Steven Slate, Mark Scheeren, and Michelle Dunbar have created an indispensable guide through the labyrinth of claims about the nature of addiction to explain how this understanding leads to resolution of addiction and to overcoming it. Indeed, their thoroughly grounded scientific exploration of the “meaning of addiction” IS the basis for such personal resolution. To know that your enemy is not only your addiction, but, more importantly, how you think of it, is the key to freedom from addiction. And no volume in the world can put you in a better position for this resolution than The Freedom Model.

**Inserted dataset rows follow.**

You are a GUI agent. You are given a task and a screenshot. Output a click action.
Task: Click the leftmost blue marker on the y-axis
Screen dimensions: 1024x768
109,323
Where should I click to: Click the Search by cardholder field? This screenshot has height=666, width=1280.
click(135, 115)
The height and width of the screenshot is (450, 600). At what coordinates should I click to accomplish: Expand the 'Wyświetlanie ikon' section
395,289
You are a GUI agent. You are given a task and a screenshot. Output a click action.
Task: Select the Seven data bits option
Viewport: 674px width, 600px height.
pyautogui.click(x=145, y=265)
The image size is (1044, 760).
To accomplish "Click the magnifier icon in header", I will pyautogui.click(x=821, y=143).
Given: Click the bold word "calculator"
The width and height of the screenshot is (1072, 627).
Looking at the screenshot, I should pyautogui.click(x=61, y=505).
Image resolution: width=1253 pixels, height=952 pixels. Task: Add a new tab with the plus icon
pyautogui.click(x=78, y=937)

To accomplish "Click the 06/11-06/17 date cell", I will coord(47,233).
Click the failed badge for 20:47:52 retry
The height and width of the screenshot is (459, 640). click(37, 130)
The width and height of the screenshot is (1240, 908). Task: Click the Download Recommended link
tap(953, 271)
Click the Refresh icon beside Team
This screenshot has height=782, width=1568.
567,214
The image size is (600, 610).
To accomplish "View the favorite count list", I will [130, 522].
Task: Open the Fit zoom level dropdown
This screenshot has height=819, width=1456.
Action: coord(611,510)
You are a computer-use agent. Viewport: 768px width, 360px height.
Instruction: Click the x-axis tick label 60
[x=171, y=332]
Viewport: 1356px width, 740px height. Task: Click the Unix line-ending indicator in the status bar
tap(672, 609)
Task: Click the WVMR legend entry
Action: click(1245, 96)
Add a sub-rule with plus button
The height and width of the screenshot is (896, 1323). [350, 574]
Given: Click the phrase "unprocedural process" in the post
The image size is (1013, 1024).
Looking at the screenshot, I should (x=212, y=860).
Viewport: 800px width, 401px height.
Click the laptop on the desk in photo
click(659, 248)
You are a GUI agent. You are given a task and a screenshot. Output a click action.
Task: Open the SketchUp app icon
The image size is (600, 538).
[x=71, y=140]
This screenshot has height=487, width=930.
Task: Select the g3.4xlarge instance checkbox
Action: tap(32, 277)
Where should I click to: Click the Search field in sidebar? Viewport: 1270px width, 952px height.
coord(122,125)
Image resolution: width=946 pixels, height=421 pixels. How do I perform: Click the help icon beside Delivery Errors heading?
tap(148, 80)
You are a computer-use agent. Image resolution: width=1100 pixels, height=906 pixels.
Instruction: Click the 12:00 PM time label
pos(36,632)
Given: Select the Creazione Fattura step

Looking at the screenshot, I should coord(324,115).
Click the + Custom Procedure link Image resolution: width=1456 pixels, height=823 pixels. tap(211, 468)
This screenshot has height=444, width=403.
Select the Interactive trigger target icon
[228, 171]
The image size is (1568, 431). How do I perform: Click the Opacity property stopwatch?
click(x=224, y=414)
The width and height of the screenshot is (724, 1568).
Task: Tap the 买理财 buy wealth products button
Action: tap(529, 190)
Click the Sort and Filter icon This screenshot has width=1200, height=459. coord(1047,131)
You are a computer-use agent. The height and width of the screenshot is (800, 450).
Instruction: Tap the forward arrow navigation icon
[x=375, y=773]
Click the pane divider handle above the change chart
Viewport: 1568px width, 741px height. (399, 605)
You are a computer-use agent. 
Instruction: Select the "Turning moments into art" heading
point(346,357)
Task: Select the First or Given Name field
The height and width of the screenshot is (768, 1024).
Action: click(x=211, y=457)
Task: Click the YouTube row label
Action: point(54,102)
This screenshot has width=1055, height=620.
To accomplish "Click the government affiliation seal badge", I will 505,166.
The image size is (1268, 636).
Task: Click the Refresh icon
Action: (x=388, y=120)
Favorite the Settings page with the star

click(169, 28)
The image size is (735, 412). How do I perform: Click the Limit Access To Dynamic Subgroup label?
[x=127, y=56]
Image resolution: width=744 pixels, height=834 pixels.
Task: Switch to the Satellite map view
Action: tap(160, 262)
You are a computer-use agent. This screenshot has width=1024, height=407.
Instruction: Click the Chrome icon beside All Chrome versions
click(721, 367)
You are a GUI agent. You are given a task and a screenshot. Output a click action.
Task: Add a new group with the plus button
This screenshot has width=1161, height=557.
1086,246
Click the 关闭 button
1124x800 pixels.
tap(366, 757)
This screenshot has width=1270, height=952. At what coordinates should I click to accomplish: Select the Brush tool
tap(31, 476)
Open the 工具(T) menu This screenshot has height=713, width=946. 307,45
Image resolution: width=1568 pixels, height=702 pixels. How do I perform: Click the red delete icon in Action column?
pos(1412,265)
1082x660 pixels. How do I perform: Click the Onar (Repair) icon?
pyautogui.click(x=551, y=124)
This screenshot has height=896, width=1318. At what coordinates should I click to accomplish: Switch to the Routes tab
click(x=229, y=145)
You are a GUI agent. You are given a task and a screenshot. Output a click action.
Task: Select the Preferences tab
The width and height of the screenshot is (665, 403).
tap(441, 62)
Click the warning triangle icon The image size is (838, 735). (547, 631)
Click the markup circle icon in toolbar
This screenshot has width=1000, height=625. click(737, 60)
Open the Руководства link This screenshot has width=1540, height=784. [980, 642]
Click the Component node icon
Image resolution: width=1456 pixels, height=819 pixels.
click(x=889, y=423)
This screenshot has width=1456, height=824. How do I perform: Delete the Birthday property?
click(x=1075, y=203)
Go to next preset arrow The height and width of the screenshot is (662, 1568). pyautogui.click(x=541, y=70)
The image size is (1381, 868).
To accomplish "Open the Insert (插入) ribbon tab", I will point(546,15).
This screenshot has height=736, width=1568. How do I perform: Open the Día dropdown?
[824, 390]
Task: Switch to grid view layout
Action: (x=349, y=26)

STANTON PEELE, PhD Author of Love and Addiction and Diseasing of America: How We Allowed Recovery Zealots and the Treatment Industry to Convince Us We Are Out of Control and creator of the on-line Life Process Program
The Freedom Model vividly operationalizes the words of Nobel Prize-winning physicist Max Planck: “When you change the way you look at things, the things you look at change.” In The Freedom Model, the things you look at are you, me, and our fundamental ability to make willful, constructive choices and changes in our personal lives. Utilizing the power of free will in the pursuit of happiness, we actively shape our destiny. We welcome adaptive changes in our search for new and more promising ways to effectively engage in the world around us. Beyond powerlessness, mindless addiction, and extrinsic influences, we seek an internal locus of control and a life made from the stuff of our own choices. It is our opportunity to define what is right for ourselves, knowing this definition may not find support from others. In The Freedom Model, use and abuse of alcohol and drugs allows for three basic options: heavy substance use, adjusted substance use, and total abstinence. In reality, these options have always been there and it is our right to choose the alternative best suited to our own, self-defined vision of happiness. We decide how we wish to live our life and benefit when our choices derive from our voice within. Would we want it any other way?